Tidak sesekali pula akhirnya mereka membuat sebuah karya desain yang dikerjakan oleh "orang dalam" saja, karena cenderung manut. Terlepas dari hasilnya bagus atau jelek, namun demikian pemerintah sudah melanggar kompetensi dan job description mereka sebagai petugas aparat negara. Karena itu bukan bagian dari pekerjaan dan tanggung jawab mereka. Jika mereka mendesain secara sukarela dan tidak menggunakan anggaran negara, ya silakan saja. Apalagi hasil desain itu hanya digunakan internal.Â
Sudah terlalu sering kita melihat bagaimana pemerintah, pemkot, pemda, kementrian, dan seterusnya, memaksakan diri untuk terlibat dalam pembuatan desain secara internal. Mulai dari desain pamflet, poster, banner, baliho, hingga desain gapura, tugu, ornamen kantor, dan juga logo termasuk maskot. Perhatikan, sudah berapa banyak kita menyaksikan "hasil karya desain" buatan pemerintah. Apa iya dalam pembuatannya mereka melalui proses desain yang umum dilakukan? Saya yakin tidak.. OK katakanlah iya.. tapi apa iya itu kompetensi mereka?
Saatnya berubah
Dari ketiga masalah utama ini, saya berfikir sudah saatnyalah pemerintah itu sadar diri dan jangan lagi cari-cari dan curi-curi kesempatan dari pekerjaan atribusi desain ini.
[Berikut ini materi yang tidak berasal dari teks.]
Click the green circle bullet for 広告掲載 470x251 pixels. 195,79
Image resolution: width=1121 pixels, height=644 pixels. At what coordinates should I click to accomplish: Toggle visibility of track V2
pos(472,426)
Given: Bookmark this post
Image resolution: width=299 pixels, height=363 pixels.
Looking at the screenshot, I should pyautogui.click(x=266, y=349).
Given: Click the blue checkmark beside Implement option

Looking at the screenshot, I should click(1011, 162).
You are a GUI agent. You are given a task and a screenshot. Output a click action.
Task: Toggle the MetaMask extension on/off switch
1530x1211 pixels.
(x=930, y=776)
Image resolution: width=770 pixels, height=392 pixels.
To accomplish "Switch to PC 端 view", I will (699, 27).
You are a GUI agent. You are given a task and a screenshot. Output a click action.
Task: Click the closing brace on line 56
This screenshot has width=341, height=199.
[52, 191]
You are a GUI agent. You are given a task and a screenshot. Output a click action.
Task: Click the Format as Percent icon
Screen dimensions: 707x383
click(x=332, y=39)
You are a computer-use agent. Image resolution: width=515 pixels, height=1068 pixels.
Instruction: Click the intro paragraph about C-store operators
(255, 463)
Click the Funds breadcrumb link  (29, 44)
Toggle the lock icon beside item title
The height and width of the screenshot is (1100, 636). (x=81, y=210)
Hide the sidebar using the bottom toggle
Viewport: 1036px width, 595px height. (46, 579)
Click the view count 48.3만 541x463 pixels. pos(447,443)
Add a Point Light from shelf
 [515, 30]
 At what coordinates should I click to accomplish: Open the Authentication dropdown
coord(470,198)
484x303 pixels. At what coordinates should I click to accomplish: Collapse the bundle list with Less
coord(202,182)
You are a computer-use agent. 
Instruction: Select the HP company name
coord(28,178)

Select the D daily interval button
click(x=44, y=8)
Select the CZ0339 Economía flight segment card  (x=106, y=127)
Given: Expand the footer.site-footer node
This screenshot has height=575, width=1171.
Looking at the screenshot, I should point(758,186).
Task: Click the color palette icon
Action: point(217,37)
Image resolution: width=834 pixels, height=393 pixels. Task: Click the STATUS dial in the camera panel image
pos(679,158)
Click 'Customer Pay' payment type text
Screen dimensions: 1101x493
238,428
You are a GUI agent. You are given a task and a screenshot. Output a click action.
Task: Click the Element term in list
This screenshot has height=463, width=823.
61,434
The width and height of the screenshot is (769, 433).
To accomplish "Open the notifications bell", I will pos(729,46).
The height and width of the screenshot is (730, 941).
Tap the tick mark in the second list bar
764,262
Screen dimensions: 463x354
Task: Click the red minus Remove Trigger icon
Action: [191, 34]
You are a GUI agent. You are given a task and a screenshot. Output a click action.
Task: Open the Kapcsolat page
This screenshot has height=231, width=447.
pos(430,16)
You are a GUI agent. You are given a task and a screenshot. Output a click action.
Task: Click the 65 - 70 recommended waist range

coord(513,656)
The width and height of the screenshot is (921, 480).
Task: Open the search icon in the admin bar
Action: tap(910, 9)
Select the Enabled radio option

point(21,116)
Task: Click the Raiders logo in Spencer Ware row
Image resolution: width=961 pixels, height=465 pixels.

Setiap kementrian sudah pasti akan ada kebutuhan desain, sudahlah.. serahkan pada yang lebih kompetensi. Terserah caranya bagaimana, entah melaui lelang atau penunjukkan, atau magang, dan seterusnya. Yang pasti.. jangan lagi dipaksakan untuk dikerjakan secara internal. Baik dari pembuat brief-nya, yang mengerjakannya, hingga yang menilai dan meng-approve-nya.
Ini kan sudah masuk kategori penyelewengan dalam proses desain dan estetika kan? Estetika itu masalah referensi, bagaimana mungkin mengandalkan estetika yang baik jika desain itu dikerjakan oleh orang-orang yang kesehariannya tidak berhubungan dengan referensi estetika? Desainer mebel yang baik sudah pasti melakukan referensi dari mebel-mebel yang baik, desainer fashion juga begitu, desainer sepatu, logo, animator, karakter, dan seterusnya.
Suka tidak suka, hasil karya desain itu selain masalah informasi, juga masalah estetika dan kenyamanan audiensinya. Tahukan bagaimana amburadulnya desain poster anti-narkoba? Belum lagi bermasalah dengan visual juga bermasalah dengan penulisan pesan dan copywriting. Lantas bagaimana bisa dipertanggungjawabkan skala penyampaian pesannya jika hanya dikerjakan oleh orang dalam?
Dari reaksi media sosial, akhirnya pihak Kemenpora bereaksi dengan merespon akan diadakan sayembara perubahahan si maskot Drawa ini. Apakah ini akan menjadi solusi? Tergantung! Yaitu tergantung sejauh mana orang dalam pemerintahan masih ikut campur? Lalu siapa juri atau decision maker hasil desainnya? Selama masih didominasi oleh orang-orang pemerintahan, saya pikir sayembara revisi ini cuma jadi ajang buang-buang anggaran jilid dua saja.
Contoh sederhana yang bisa kita lihat. Kita bisa lihat bagaimana perubahan penampilan seacara signifikan dari bandara-bandara baru di berbagai kota di Indonesia? Kenapa saat ini bisa begitu bagus? Ya karena dirancang dan dikerjakan oleh para pihak yang kompetensinya di desain arsitektur. Perhatikan pula perbedaan bangunan kantor pemerintahan yang dikerjakan dengan desain selera pemerintahan dengan yang dikerjakan oleh profesional, sangat kentara bedanya bukan?
Hal ini bisa tercapai bukan karena sihir atau pun rocket science koq, cukup serahkan pekerjaan itu kepada yang berkompetensi.. itu saja!